Databricks SQL Governance Alerting Patterns — Warehousing Scaling + Data Access Auditing

Databricks SQL SME

Published in

DBSQL SME Engineering

12 min readMay 14, 2024

Author: Tomasz Bacewicz, Senior Solutions Architect @ Databricks

Using Databricks Workflows, the Databricks SDK, and Databricks SQL to Build an Observability Alerting System

Intro

As an administrator of a workspace, it’s vital to create a Databricks experience for your users that is seamless and performant while also mitigating any risky behavior such as not following the principle of least privilege with data access permissions. With the power of the Databricks API, system tables, and Databricks SQL (DBSQL), workspace administrators and data stewards can track virtually every aspect of usage on the Databricks platform. In this blog, we will be setting up alerts for an administrator to monitor warehouse performance as well as data access grants that are high-risk and potentially too permissive.

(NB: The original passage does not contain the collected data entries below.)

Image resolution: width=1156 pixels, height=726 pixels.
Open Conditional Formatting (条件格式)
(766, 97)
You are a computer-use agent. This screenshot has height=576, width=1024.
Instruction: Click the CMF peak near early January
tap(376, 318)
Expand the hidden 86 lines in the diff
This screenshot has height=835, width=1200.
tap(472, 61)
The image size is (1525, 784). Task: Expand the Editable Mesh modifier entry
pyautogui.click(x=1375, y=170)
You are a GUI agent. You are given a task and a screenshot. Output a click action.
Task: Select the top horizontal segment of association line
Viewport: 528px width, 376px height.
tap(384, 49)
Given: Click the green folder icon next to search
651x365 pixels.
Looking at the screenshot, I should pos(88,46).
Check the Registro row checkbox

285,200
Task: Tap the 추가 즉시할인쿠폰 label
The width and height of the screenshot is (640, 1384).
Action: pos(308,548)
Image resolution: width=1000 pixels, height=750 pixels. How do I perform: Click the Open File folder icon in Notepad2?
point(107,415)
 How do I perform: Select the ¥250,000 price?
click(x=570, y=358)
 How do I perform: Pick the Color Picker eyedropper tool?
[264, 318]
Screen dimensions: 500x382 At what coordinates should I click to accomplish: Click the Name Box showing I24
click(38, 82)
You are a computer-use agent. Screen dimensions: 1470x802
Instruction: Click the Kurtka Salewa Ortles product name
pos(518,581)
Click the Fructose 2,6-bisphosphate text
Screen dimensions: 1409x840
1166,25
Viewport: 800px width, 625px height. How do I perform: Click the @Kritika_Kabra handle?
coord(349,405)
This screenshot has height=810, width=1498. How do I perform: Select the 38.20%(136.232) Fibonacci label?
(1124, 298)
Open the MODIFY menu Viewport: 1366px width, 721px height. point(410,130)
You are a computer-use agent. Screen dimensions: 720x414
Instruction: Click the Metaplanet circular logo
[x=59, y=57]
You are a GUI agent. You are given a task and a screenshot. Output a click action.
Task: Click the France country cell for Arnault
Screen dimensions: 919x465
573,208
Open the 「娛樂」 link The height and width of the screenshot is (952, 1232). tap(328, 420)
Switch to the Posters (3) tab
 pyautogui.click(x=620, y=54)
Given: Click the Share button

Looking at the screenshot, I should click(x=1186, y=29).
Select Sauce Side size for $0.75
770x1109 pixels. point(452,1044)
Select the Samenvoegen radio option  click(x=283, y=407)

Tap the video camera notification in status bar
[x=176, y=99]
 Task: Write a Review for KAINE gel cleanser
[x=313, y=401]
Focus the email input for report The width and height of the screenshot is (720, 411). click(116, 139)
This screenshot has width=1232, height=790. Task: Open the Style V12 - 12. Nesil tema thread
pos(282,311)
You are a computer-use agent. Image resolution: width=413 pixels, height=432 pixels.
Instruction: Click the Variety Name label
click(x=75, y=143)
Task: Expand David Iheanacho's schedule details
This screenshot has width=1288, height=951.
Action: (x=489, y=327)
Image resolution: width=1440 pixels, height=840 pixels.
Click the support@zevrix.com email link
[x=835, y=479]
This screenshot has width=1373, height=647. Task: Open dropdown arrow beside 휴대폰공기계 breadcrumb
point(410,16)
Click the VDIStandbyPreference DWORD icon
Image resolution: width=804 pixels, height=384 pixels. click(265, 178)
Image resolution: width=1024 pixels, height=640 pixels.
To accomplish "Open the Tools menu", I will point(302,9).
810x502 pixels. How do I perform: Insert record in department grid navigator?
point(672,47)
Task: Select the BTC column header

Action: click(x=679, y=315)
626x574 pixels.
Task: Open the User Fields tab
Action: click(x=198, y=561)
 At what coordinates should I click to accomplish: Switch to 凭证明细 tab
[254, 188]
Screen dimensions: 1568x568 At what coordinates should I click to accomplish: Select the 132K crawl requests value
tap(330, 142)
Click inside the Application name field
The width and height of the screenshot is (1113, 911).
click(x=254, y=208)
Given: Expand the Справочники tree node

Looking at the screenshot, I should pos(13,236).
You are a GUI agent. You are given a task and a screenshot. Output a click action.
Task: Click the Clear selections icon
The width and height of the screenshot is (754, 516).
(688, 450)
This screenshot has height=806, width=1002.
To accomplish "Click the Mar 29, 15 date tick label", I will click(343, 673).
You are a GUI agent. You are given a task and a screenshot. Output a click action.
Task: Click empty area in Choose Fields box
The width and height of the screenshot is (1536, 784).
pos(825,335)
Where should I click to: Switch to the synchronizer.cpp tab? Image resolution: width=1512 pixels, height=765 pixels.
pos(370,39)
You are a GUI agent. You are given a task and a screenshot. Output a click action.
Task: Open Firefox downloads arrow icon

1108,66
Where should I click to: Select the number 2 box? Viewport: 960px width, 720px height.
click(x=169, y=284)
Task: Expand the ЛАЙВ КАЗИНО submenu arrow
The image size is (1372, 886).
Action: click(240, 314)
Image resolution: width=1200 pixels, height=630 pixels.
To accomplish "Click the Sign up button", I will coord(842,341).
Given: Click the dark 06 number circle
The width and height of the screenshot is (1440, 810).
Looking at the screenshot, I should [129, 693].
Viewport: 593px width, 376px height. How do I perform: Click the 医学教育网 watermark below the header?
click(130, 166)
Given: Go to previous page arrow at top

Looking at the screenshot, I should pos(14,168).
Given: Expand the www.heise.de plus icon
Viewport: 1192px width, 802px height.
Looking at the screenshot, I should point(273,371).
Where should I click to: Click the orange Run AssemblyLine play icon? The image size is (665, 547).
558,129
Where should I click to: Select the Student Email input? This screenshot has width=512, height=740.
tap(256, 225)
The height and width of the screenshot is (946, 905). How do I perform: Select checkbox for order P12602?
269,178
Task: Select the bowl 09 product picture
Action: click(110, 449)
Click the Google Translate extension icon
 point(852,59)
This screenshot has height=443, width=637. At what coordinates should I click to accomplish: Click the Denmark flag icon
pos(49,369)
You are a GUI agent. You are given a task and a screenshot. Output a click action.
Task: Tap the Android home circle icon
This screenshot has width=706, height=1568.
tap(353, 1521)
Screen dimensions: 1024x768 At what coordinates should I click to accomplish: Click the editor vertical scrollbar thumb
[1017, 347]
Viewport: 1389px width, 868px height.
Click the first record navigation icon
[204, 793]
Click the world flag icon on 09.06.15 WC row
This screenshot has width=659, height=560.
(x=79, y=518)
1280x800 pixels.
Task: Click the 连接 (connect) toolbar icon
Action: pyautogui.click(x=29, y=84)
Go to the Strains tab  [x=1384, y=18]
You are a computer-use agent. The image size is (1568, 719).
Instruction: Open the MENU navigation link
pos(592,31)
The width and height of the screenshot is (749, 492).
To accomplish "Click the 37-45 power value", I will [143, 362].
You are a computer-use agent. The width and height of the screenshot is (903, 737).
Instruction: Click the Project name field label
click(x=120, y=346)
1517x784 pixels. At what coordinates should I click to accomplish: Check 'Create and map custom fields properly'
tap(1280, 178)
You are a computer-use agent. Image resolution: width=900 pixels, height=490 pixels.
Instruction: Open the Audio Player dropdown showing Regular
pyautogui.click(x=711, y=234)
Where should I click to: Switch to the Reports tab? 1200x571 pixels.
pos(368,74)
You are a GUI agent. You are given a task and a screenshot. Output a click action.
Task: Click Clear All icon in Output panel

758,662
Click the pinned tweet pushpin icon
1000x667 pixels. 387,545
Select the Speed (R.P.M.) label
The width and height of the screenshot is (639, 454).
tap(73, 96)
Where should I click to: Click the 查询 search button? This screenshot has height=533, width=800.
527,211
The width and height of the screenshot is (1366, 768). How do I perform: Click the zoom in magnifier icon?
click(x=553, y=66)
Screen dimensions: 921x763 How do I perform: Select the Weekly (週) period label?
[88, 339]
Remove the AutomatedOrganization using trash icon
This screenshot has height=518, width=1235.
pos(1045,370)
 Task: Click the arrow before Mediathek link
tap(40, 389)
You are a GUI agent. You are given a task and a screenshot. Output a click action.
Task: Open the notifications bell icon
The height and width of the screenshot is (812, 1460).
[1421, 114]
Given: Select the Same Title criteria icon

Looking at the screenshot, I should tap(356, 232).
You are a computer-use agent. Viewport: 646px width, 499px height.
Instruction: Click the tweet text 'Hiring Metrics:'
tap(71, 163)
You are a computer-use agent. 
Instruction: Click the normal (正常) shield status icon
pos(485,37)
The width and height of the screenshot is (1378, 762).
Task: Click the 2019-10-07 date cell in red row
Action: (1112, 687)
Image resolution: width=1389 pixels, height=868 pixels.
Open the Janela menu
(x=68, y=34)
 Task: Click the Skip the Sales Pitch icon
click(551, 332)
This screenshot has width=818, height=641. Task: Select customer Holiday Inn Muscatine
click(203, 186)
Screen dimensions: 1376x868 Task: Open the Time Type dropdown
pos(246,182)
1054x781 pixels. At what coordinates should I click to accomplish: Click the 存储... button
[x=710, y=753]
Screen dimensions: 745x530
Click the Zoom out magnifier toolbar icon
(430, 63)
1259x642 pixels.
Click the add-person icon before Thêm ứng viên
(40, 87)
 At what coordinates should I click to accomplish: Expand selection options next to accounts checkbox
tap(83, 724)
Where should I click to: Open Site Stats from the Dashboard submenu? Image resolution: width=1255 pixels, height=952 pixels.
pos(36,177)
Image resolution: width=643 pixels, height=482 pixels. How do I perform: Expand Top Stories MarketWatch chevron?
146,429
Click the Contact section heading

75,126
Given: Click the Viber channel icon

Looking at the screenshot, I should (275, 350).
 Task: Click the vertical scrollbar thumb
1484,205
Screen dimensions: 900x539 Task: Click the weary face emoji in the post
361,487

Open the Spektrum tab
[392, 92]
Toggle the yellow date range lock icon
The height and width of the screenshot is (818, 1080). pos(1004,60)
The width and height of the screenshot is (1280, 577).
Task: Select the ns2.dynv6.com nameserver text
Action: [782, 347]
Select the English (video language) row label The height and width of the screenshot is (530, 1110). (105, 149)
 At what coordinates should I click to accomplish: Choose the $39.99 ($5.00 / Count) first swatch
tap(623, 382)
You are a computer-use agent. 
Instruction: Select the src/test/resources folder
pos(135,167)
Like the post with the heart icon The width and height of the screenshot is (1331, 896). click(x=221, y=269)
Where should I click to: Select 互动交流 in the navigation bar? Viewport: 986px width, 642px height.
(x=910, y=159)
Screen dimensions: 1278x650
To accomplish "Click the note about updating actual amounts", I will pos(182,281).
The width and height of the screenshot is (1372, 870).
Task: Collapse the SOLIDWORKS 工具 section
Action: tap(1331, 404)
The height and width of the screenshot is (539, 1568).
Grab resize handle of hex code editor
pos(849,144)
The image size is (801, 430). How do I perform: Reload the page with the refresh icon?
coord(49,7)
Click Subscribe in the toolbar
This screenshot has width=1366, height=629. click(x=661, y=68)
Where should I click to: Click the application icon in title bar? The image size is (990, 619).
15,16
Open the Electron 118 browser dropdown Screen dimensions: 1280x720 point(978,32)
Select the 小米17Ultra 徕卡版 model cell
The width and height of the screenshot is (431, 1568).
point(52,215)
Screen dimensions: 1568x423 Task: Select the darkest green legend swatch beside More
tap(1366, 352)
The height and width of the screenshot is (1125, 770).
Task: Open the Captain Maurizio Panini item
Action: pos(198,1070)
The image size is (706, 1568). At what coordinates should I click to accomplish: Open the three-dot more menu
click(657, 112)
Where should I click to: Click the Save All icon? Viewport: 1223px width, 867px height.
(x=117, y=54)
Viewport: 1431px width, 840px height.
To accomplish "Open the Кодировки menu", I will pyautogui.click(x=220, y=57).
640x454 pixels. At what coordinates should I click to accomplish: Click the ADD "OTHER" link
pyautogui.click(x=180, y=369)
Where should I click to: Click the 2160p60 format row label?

Use Case 1 — Monitoring Compute Performance

In Databricks SQL Warehouses, we can scale our system both horizontally and vertically. We can scale vertically through t-shirt sizing (x-small, small, medium, etc) to add more CPU and memory for a given query. Warehouses also scale horizontally by adding more clusters to the warehouse to increases concurrency. This happens automatically if autoscaling is enabled by the warehouse creator. However, understanding the t-shirt size and autoscaling range (min and max number of clusters in the warehouse) of the warehouse configuration can often be a trial and error exercise. Especially as the usage of a warehouse varies over time with changes in query complexities, queried table sizes, or the amount of concurrent users, alerts on performance metrics can help a warehouse creator understand when to adjust the configuration to provide better query performance to the users.

In this first exercise, we will leverage the Query History API (soon to be a native system table — Private Preview) to create a table which we can use to alert warehouse administrators when either a large number of queries are being queued or when queries are spilling to disk.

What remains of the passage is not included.